There are plenty of times I want to go back to Babel, where everyone speaks my language and we are all on the same page. My own church feels that way sometimes, like a safe city with a tower that has a cross on top, making a name for its builders by how far it reaches into the heavens. It is a beautiful place to rest, but it is not the best place to stay. If God’s revised will for Babel is any indication, then the clamorous world outside is the best place for human beings to stay—to stay on the move, that is, entering into conversations with neighbors who are as different from one another as they can be. In the United States plenty of them are farther from their safe places than I will ever be, which makes my efforts to communicate with them all the more important.
Why do it at all, when the chances of agreeing on politics, religion, or anything else are so slim? I cannot answer that question for anyone else. My sole hope is to give God one more chance to work on me, by coming to me in the guise of a stranger who does not speak my language, asking me questions I cannot answer, until I become so interested in what can and cannot be said that the stranger and I go off to find lunch, leaving our half-built tower standing silent in the sand.
Way back at the beginning of this book, I said that one of the reasons I left parish ministry for the classroom was because the living water in my well was running low. My bucket kept hitting sand. My cup did not overflow. I moved to the classroom in order to learn more about what was in other people’s sacred wells and how they served it up. Though I had faith even then that all our water came from the same sacred source, I did not think that was something I could say in church. Our Christian sediment had settled pretty definitively by then. No one seemed very interested in shaking it up, and even I could see why.

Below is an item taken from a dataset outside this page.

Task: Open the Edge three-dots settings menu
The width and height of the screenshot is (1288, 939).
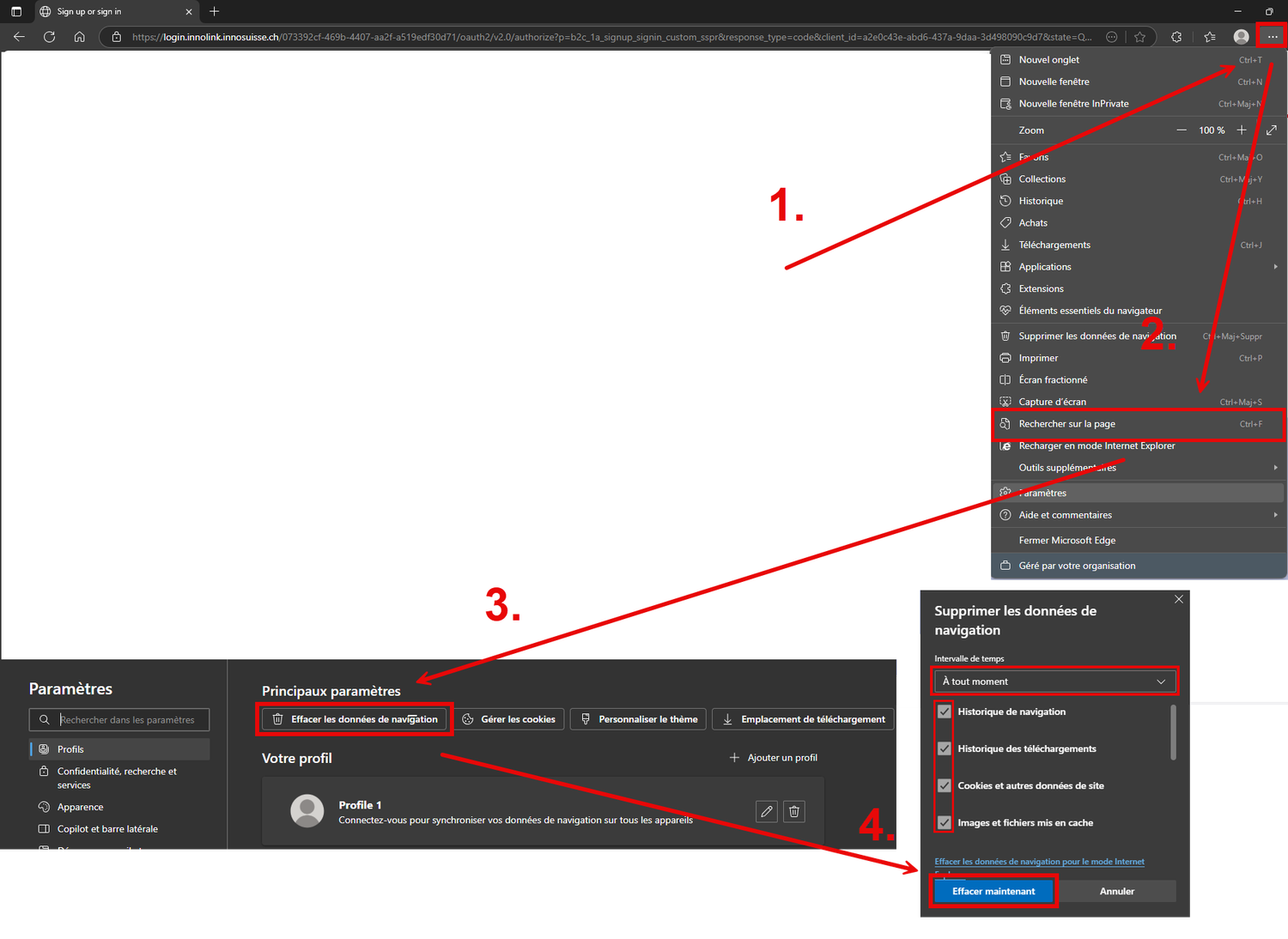Action: (x=1272, y=36)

There were kids in my church. There were new people who were just coming to faith. They needed to learn the Christian story before they started reimagining the story. They needed to tend their own holy ground before they began seeing how the yard next door might be holy too. Envy could wait—but should it ever arise in them, I want them to know that it does not mean there is something wrong with them. It just means they are ready to meet some new neighbors. By God’s grace, it means they are ready to draw the circle wider.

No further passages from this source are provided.